癌幹細胞（CSCs）是可能具有幹性特徵並引發腫瘤發生的癌細胞亞群。近期研究顯示，上皮間質轉化（epithelial-mesenchymal transition, EMT）不僅是腫瘤轉移中的關鍵步驟，且負責在各種癌細胞中產生幹性。骨髓間質幹細胞（bone marrow-derived mesenchymal stem cells, BM-MSCs）在腫瘤微環境中透過分泌旁分泌因子助長腫瘤進展，然而，參與響應於MSCs分泌因子的信號傳導途徑了解甚少。在本研究中，我們首先展現了間質幹細胞條件培養基(conditioned medium of Mesenchymal stem cells, MSC-CM）改變了上皮型肺癌細胞（LM cells）的一些EMT 標記蛋白表現量和球狀形成能力。另外，我們進行細胞因子陣列，發現MSC-CM包含了幾種細胞因子。為了進一步闡明參與肺部CSCs形成的MSC-CM調節信號傳導途徑，我們利用磷酸化蛋白質體學方法，並確定了在700個磷酸化蛋白上共1926個磷酸化位點。利用基因集富集分析，TGF-beta誘導的EMT和胚胎幹細胞基因集從磷酸化蛋白質體富集出來。此外，磷酸化蛋白和激酶的整合分析表明，MSC-CM通過LM細胞中的絲裂原活化蛋白激酶（MAPK）信號路徑增強了c-Fos的磷酸化。ERK抑制劑減少了經由MSC-CM所增強的c-Fos磷酸化與細胞移動力。我們的研究表明，MSC可以引發肺癌細胞的MAPK信號路徑，從而引發EMT的產生，這在研究肺癌幹細胞形成的領域中提供了一個有洞察力的了解。

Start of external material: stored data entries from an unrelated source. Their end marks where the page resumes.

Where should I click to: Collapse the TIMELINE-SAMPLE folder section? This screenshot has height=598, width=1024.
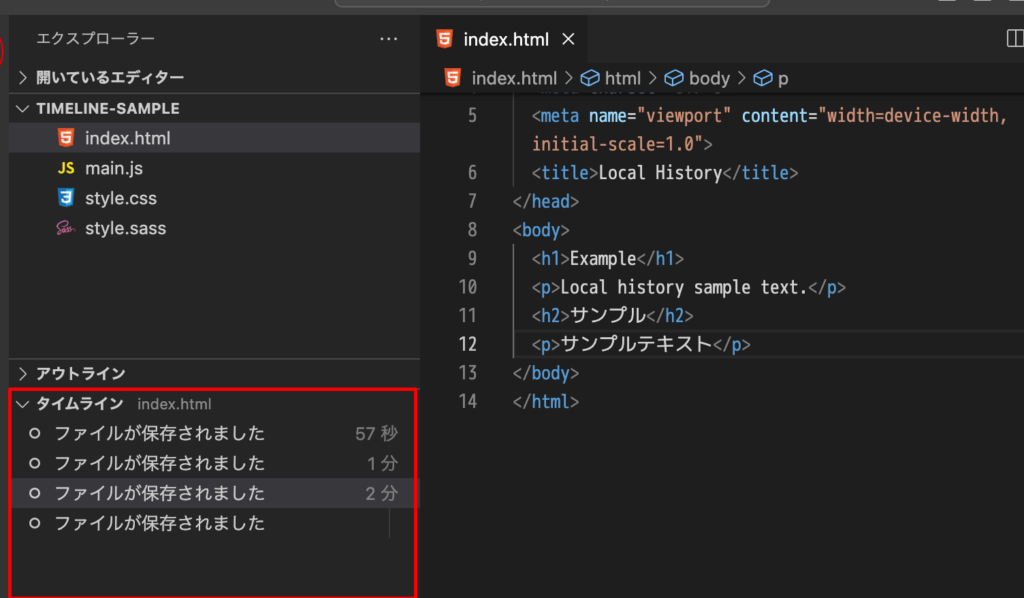(x=22, y=108)
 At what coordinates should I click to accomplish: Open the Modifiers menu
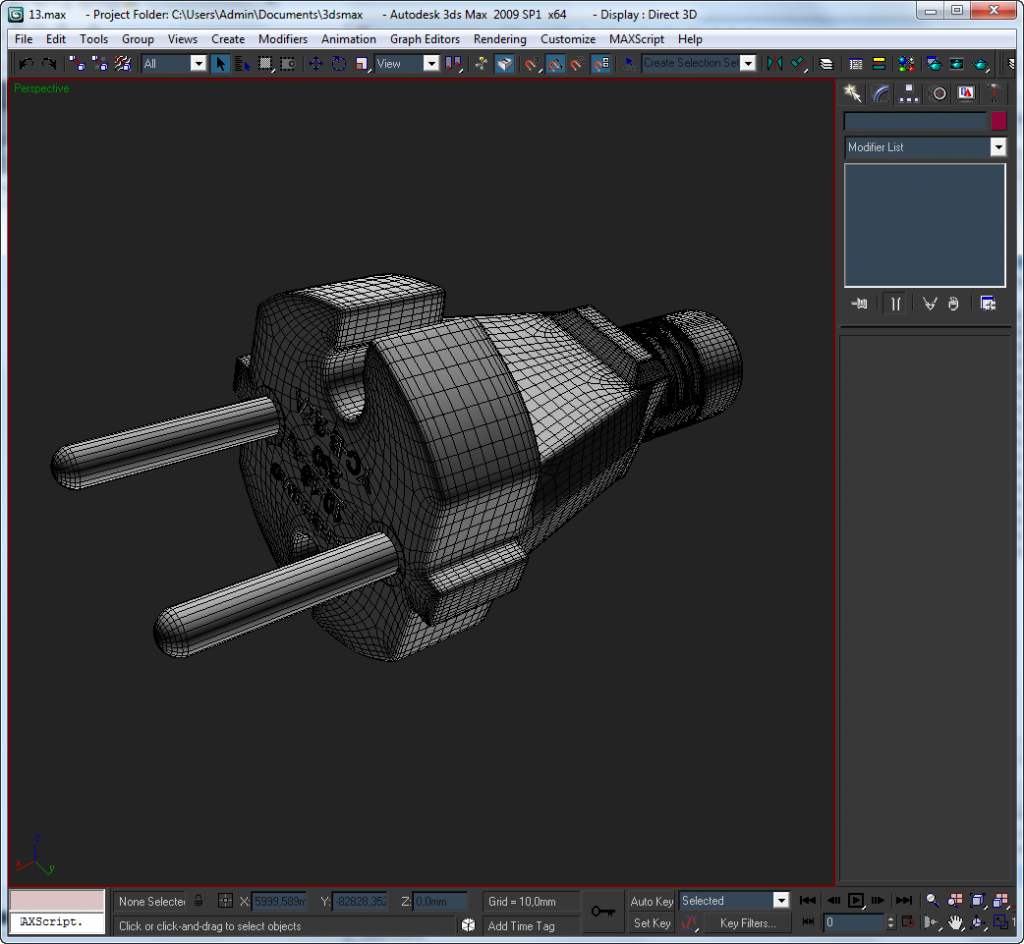point(283,39)
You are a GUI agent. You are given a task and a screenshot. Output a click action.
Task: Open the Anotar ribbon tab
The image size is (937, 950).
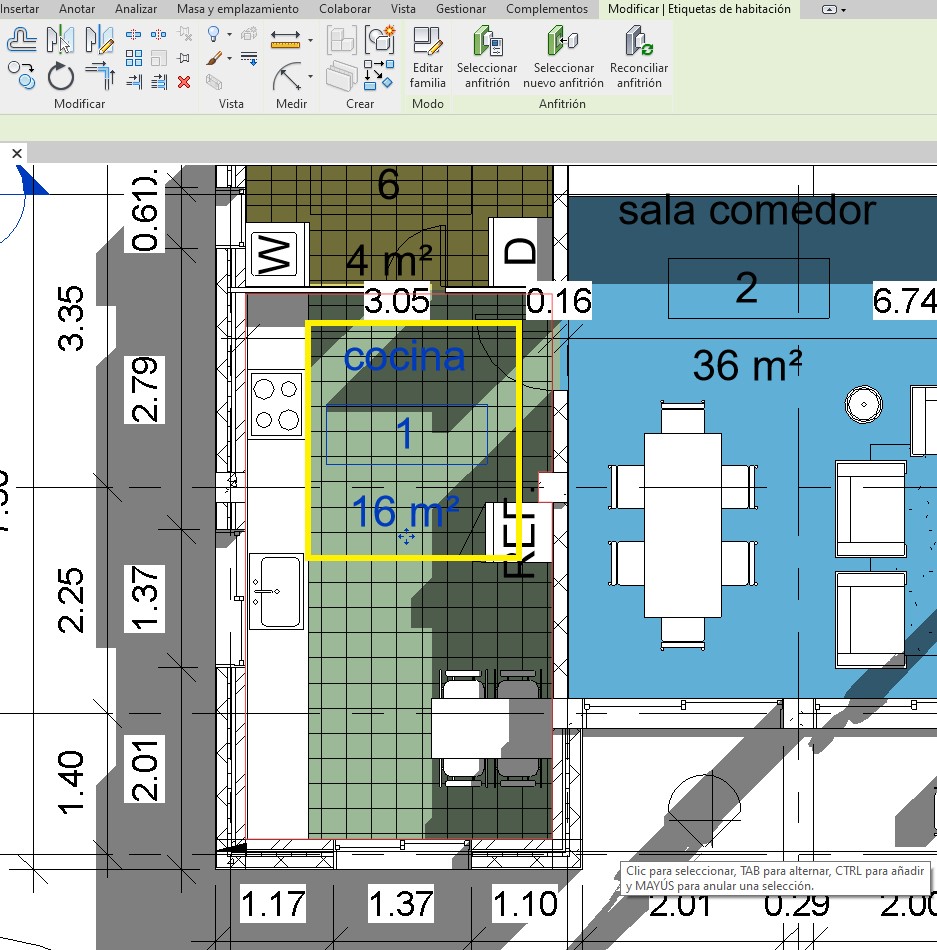point(78,9)
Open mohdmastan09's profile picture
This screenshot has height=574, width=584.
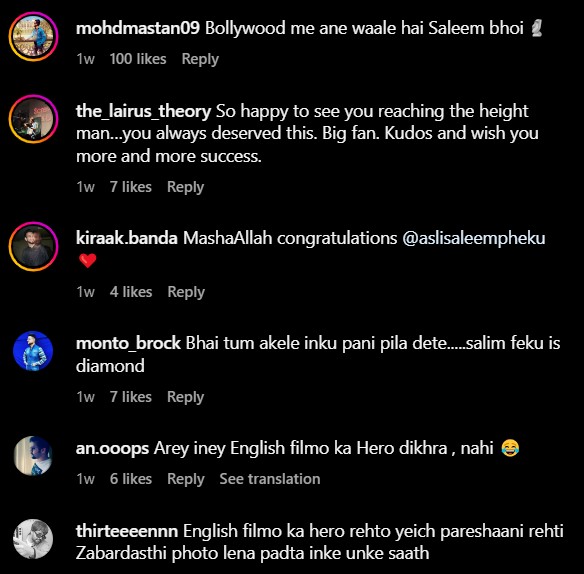pyautogui.click(x=34, y=37)
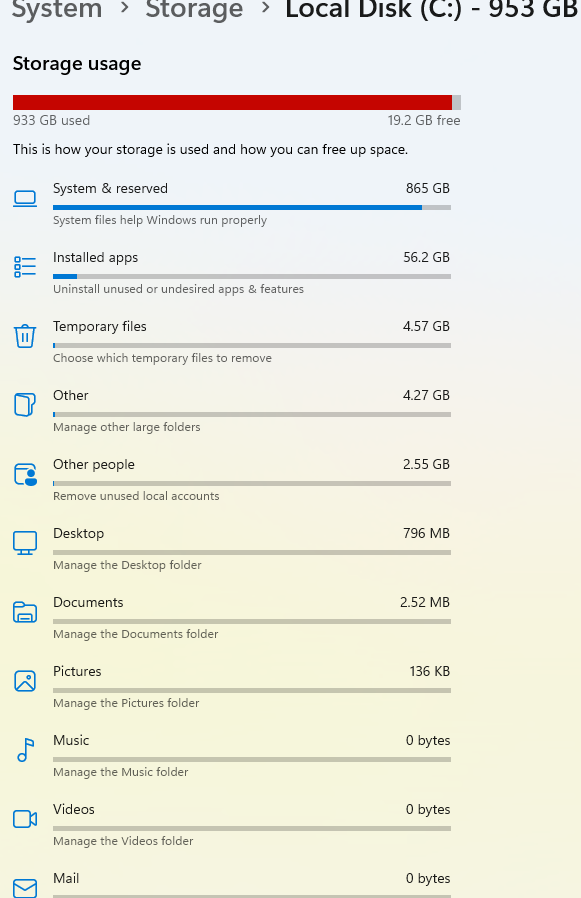
Task: Click the Mail envelope icon
Action: point(25,888)
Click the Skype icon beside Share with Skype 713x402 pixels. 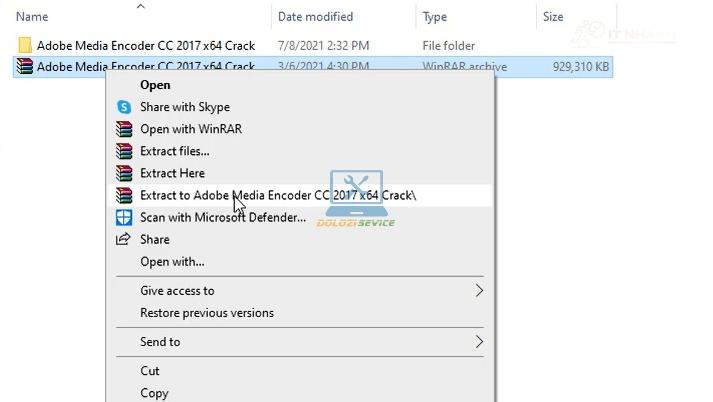pos(124,107)
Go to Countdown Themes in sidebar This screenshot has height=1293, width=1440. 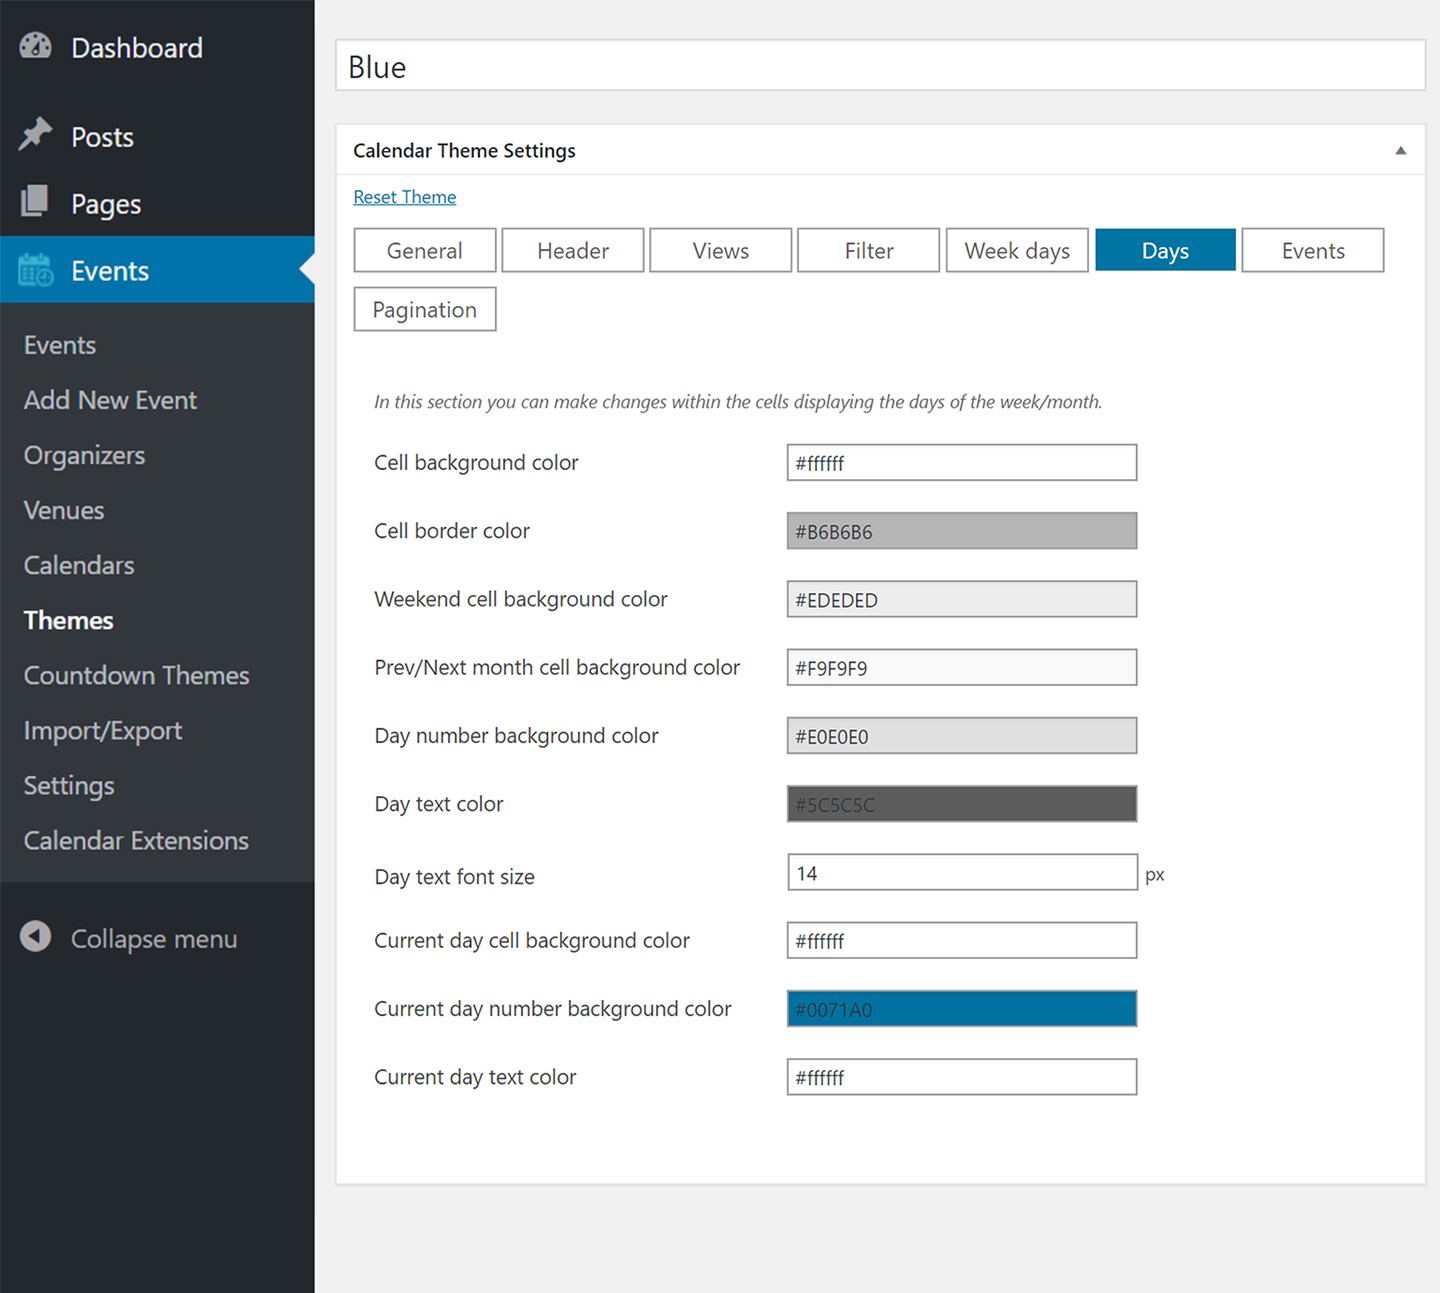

Cancer stem cells (CSCs) is a subpopulation of cancer cells which might have stem-like characteristics and initiate tumorigenesis. Recent studies suggested that epithelial-mesenchymal transition (EMT) is not only as a crucial step in tumor metastasis, but also responsible for generating stemness properties in various cancer cells. Bone marrow-derived mesenchymal stem cells (BM-MSCs) contribute for tumor progression through paracrine factors secretion in tumor microenvironment, however, signaling pathways that involved in response to MSCs-secreting factors are poorly understood. Here, we first showed that conditioned medium of MSCs (MSC-CM) altered the expression of EMT markers and sphere-forming ability in epithelial-type lung cancer cells (LM cells). Furthermore, we performed cytokine array and found that MSC-CM contained several cytokines which might induce the signaling pathway. To further elucidate the MSC-CM-regulating signaling pathways that are involved in the formation of lung cancer stem cells, we performed phosphoproteomics and identified a total of 1926 phosphorylation sites on 700 phosphoproteins. By using gene set enrichment analysis, the gene sets of TGF-beta induced EMT and embryonic stem cell were enriched from pre-ranked phosphproteomic profiles. Moreover, integrative analysis of phosphoproteins and kinases suggested that MSC-CM enhanced phosphorylation of c-Fos through mitogen-activated protein kinase (MAPK) signaling pathway in LM cells. Phosphorylation of c-Fos on serine 374 and cell migration were decreased in LM cells treated with MSC-CM coupled with ERK1/2 inhibitor. Our studies implied that MSCs triggered the phosphorylation signal in MAPK pathway to generated EMT process in lung cancer cells which provide insight for formation of cancer stem cells.